Dopo 14 anni di latitanza forzata torna la vera pajata

pajata-marcopolonewsTorna la vera pajata dopo una latitanza forzata di quasi quattordici anni dalle tavole degli italiani per effetto delle restrizioni sanitarie adottate nel luglio 2001 per far fronte all’emergenza “mucca pazza” (Bse).
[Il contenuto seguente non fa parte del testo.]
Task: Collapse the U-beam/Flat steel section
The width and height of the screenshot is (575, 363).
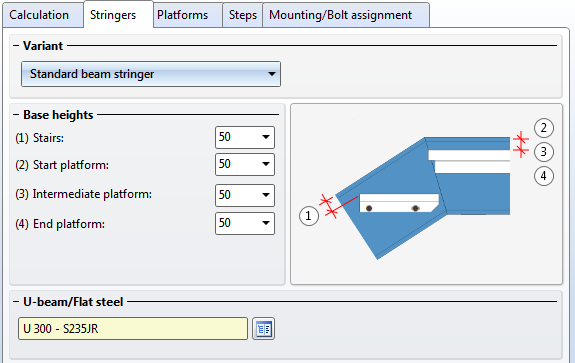Action: (x=16, y=301)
È il risultato della lunga battaglia della Coldiretti culminata con successo con il voto favorevole a Bruxelles dal comitato permanente vegetali, animali, derrate alimentari e mangimi dell’Unione Europea per la modifica del regolamento comunitario n. 999/2001 sulle misure di prevenzione e controllo della Bse.
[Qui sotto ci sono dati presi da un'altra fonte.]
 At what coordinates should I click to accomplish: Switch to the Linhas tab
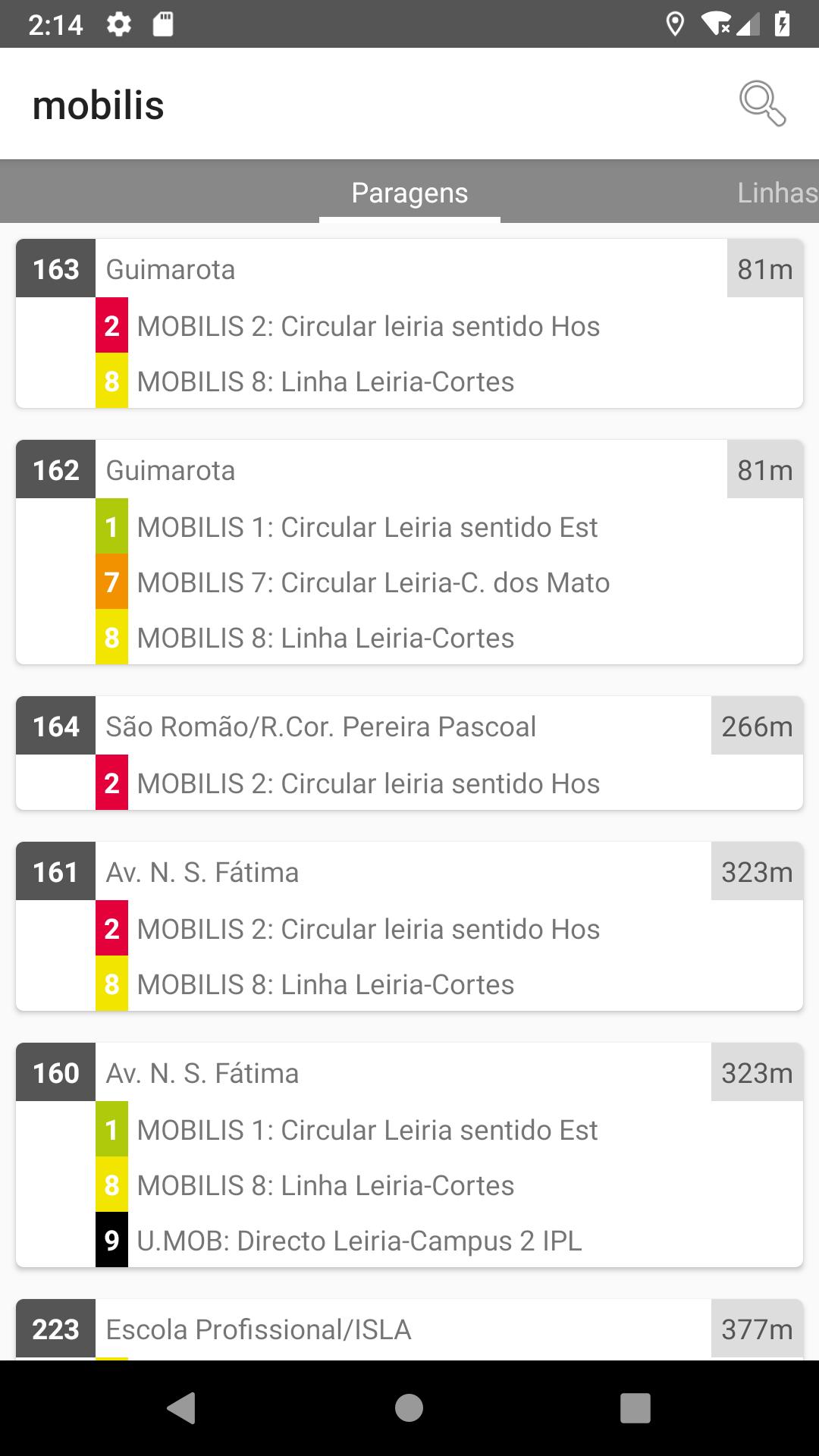(x=777, y=193)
“È un risultato importante per consumatori, ristoratori, cuochi, macellatori e allevatori che oltre ad avere rilevanza sul piano gastronomico ha anche effetti su quello economico con la valorizzazione dell’allevamento italiano in un difficile momento di crisi”, ha affermato Roberto Moncalvo, presidente della Coldiretti, nel sottolineare “il determinante impegno del Ministero della Salute”.
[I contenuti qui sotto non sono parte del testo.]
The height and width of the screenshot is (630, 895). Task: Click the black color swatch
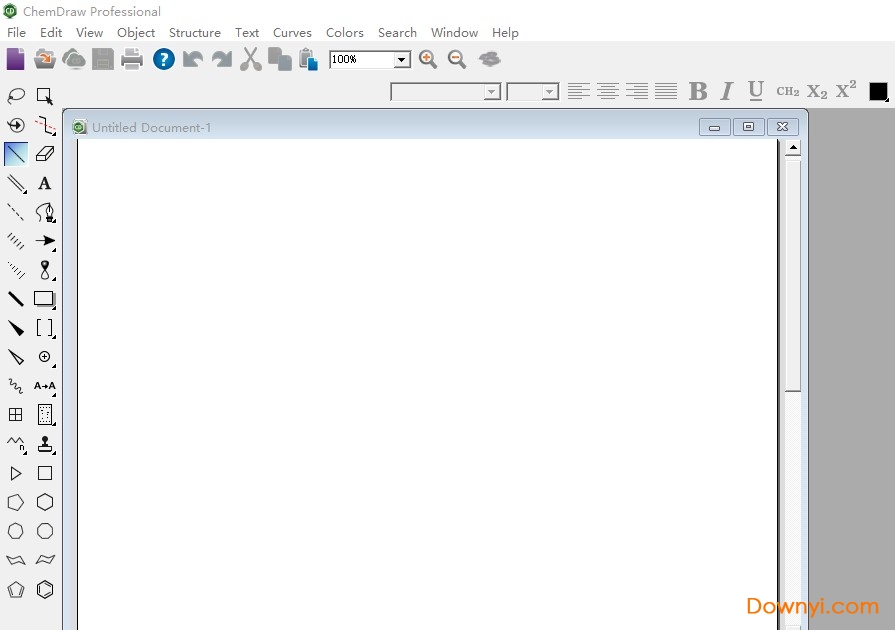[878, 91]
Un evento che è stato festeggiato dalle donne della Coldiretti a Roma al Centro Congressi di Palazzo Rospigliosi, sede della Coldiretti, in via XXIV Maggio 43, con la preparazione di una maxipajata per celebrare l’atteso ritorno.

In sostanza viene modificato l’elenco degli organi a rischio e consente di recuperare la colonna vertebrale ma, soprattutto, l’intero pacchetto intestinale. Una decisione che mette fine ad un doloroso divieto e apre finalmente le porte al ritorno del piatto piu’ tipico della tradizione romana nella sua forma originale.

La pajata è il termine romanesco per definire la prima parte dell’intestino tenue del vitello da latte che è stato fino ad oggi sostituito nei ristoranti e nelle trattorie dall’intestino d’agnello. È l’ingrediente principale di uno dei piatti più tipici della cultura gastronomica della capitale: i rigatoni con la pajata, ma in alternativa puo’ essere proposta alla brace, in forma di spiedino.

La decisione della Commissione Europea è una giusta conseguenza del fatto che dal 2009 non si registrano casi di mucca pazza tra bovini in Italia per il rigido sistema di controlli e per le misure di sicurezza messe in atto anche con grandi sacrifici dagli allevatori. Una spinta decisiva al risultato è stata data dal giudizio positivo dell’Organizzazione mondiale per la sanità animale (Oie) che a fine maggio del 2013 nell’ambito dell’Assemblea generale ha adottato la risoluzione che aveva ufficialmente sancito per l’Italia un nuovo stato sanitario per l’encefalopatia spongiforme bovina (Bse), con il passaggio dal livello di rischio “controllato” a quello “trascurabile”, il piu’ basso. L’Italia, con Giappone, Israele, Olanda, Slovenia e Usa, fa parte della ristretta cerchia di 19 Paesi, sui 178 aderenti all’Oie, che hanno raggiunto la qualifica sanitaria migliore di rischio “trascurabile” per la mucca pazza (Bse).

Il nuovo regolamento di esecuzione dal comitato permanente vegetali, animali, derrate alimentari e mangimi dell’Unione Europea passa ora al servizio giuridico della Commissione Europea per la traduzione in tutte le lingue e sarà pubblicato nella Gazzetta Ufficiale entro 15- 20 giorni.

La Bse, detta anche “morbo della mucca pazza”, era stata diagnosticata per la prima volta nel Regno Unito nel 1986 nei bovini e da allora si contano 180.671 casi tra i bovini, contro gli appena 144 in Italia dove non ci sono state contaminazioni dal 2009.